Segment Start: The data
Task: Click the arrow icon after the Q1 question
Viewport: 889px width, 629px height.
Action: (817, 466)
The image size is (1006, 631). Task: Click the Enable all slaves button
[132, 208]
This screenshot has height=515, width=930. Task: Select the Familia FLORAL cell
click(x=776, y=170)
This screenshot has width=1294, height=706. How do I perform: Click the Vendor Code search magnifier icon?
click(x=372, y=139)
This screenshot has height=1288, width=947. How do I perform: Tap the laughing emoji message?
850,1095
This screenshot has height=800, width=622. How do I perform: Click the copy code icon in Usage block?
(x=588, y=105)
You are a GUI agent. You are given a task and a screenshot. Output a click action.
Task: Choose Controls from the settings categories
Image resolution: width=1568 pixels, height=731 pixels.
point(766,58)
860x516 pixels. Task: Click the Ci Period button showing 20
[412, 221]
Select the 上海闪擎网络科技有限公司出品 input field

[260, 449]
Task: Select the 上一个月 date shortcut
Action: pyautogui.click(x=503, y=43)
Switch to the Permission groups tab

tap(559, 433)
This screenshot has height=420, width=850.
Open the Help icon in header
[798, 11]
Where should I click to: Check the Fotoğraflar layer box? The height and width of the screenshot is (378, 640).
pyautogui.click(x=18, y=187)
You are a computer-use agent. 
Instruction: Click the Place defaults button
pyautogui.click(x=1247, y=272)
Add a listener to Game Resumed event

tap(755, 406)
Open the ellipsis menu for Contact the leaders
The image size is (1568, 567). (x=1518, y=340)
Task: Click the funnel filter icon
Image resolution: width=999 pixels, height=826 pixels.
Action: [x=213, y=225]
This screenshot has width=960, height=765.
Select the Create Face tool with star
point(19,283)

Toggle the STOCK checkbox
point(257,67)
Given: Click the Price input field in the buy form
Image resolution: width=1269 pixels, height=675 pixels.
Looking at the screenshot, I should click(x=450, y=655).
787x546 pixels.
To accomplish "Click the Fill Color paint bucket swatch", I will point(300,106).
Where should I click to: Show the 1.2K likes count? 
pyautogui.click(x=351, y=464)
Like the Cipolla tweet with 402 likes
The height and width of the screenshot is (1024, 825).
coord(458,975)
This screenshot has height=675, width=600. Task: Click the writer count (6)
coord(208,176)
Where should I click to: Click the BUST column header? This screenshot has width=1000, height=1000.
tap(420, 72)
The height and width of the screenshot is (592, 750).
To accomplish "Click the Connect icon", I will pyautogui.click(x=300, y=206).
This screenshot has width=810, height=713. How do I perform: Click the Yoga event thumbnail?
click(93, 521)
Segment End: The data
▸ Task
Lines of the data above that include the string "will" must each be copied.

▸ Exercise response
To accomplish "Click the Fill Color paint bucket swatch", I will point(300,106).
To accomplish "Click the Connect icon", I will pyautogui.click(x=300, y=206).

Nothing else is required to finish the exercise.